**任务说明:**
a – 依据给定文段,原告为什么不宜承担“批量因素”举证不清的责任?请用一到三句话作答。
b – 给定文段讲了什么?请用两句话概括。
c – 请把给定文段中的一部分重写一遍:从含有“假设北京某视觉科技公司已被证”的那句话开始,到“义务关系之外的诉讼惩戒措施。”为止,并在其中将“北京某视觉科技公司”改称为“涉案视觉科技公司”。

##### 给定文段

举证责任方面,因倒查既往“批量因素”的开启前提是该行为主体已涉及当前个案维权中的“不当因素”。所以被告“二次举证”13原告既往行为的“批量因素”不属于个案权利义务关系,更似一种公众监督机制。在民诉法解释14九十条举证规则“举证不足所致不利后果”的框架下,原告应仅对当前涉己权利义务关系中的“不当因素”承担举证不充分之后果,而不宜承担“批量因素”举证不清的责任。即“批量因素”举证不足至多致司法者不开启“倒查程序”,并不减损举证方当前权利义务关系中的实体权益,于此可鼓励被告积极参与“二次举证”,起到一种诉讼中特殊的监督作用。
假设北京某视觉科技公司已被证明当前涉案维权存在不诚信,如被告“二次举证”的“批量因素”显示其因“案由:信息网络传播权纠纷”于2018年产生6789封,2019年产生8501封这样明显异常的法律文书数量,且根据其版权使用费、年度维权支出、维权收益、等因素15足以表现出该公司的批量诉讼确有可利益性的“商业”特征。在满足司法中立原则前提下,司法者可依申请启动原告是否存在不当商业维权的倒查程序,而非止于个案。通过统计、分析该主体于人民法院既往相同案由判例中被告的实际侵权严重程度、原告主张数额、涉案标的价值、诉讼策略、代理人信息和实际判决结果等,当该主体既往批次维权与其当前所涉不当维权案件中不诚信行为相似、呈批量化、公式化。则可考虑引导便于被告的救济,并给予从事不当商业维权主体以个案权利义务关系之外的诉讼惩戒措施。

##########
##### 所附材料

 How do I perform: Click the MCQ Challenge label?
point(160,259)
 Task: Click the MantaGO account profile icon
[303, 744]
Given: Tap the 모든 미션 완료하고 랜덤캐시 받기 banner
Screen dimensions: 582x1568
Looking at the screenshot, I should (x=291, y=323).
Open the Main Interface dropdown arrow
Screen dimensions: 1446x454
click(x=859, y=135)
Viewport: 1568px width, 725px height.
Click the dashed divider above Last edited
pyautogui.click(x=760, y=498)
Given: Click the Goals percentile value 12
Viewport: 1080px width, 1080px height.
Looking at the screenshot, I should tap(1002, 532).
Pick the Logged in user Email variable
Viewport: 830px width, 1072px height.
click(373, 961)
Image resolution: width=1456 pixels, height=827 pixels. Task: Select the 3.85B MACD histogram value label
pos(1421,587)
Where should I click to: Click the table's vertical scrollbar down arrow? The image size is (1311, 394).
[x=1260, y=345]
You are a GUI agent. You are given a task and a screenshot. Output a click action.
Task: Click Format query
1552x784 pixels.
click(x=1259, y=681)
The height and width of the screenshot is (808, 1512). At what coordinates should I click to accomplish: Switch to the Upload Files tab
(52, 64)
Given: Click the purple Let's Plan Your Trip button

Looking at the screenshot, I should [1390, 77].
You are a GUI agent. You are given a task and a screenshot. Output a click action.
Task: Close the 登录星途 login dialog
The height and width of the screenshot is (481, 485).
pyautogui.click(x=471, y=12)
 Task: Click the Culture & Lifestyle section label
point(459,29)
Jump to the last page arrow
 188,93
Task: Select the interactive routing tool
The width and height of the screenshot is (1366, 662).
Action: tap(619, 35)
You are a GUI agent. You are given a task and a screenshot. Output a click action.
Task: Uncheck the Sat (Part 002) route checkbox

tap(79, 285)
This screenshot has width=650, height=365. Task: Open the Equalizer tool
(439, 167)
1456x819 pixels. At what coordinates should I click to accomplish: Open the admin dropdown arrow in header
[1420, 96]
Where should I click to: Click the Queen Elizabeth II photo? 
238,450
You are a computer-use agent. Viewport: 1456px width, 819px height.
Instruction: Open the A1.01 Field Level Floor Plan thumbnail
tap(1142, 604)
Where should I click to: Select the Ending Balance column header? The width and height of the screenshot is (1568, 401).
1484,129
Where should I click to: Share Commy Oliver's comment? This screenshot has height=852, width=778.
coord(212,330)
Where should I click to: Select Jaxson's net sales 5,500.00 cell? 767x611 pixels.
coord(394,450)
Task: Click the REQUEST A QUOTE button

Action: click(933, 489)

##########

**各题答案:**
a – 倒查既往“批量因素”的前提是该行为主体已涉及当前个案中的“不当因素”,所以被告对原告既往行为“批量因素”的“二次举证”不属于个案权利义务关系,更似一种公众监督机制。因此,原告只应对当前涉己权利义务关系中的“不当因素”承担举证不充分的后果。“批量因素”举证不足至多导致司法者不开启“倒查程序”,并不减损举证方当前的实体权益。

b – 被告对原告既往“批量因素”的“二次举证”更似公众监督机制,原告只应对当前个案中“不当因素”的举证不足承担后果;“批量因素”举证不足至多使司法者不开启倒查程序。若原告已被证明当前维权不诚信,且被告举证显示其批量诉讼具有明显的商业特征,司法者可在满足中立原则的前提下依申请启动倒查,统计分析其既往同类判例;当其既往维权与当前不诚信行为相似并呈批量化、公式化时,可引导便于被告的救济,并给予个案之外的诉讼惩戒。

c –
假设涉案视觉科技公司已被证明当前涉案维权存在不诚信,如被告“二次举证”的“批量因素”显示其因“案由:信息网络传播权纠纷”于2018年产生6789封,2019年产生8501封这样明显异常的法律文书数量,且根据其版权使用费、年度维权支出、维权收益、等因素15足以表现出该公司的批量诉讼确有可利益性的“商业”特征。在满足司法中立原则前提下,司法者可依申请启动原告是否存在不当商业维权的倒查程序,而非止于个案。通过统计、分析该主体于人民法院既往相同案由判例中被告的实际侵权严重程度、原告主张数额、涉案标的价值、诉讼策略、代理人信息和实际判决结果等,当该主体既往批次维权与其当前所涉不当维权案件中不诚信行为相似、呈批量化、公式化。则可考虑引导便于被告的救济,并给予从事不当商业维权主体以个案权利义务关系之外的诉讼惩戒措施。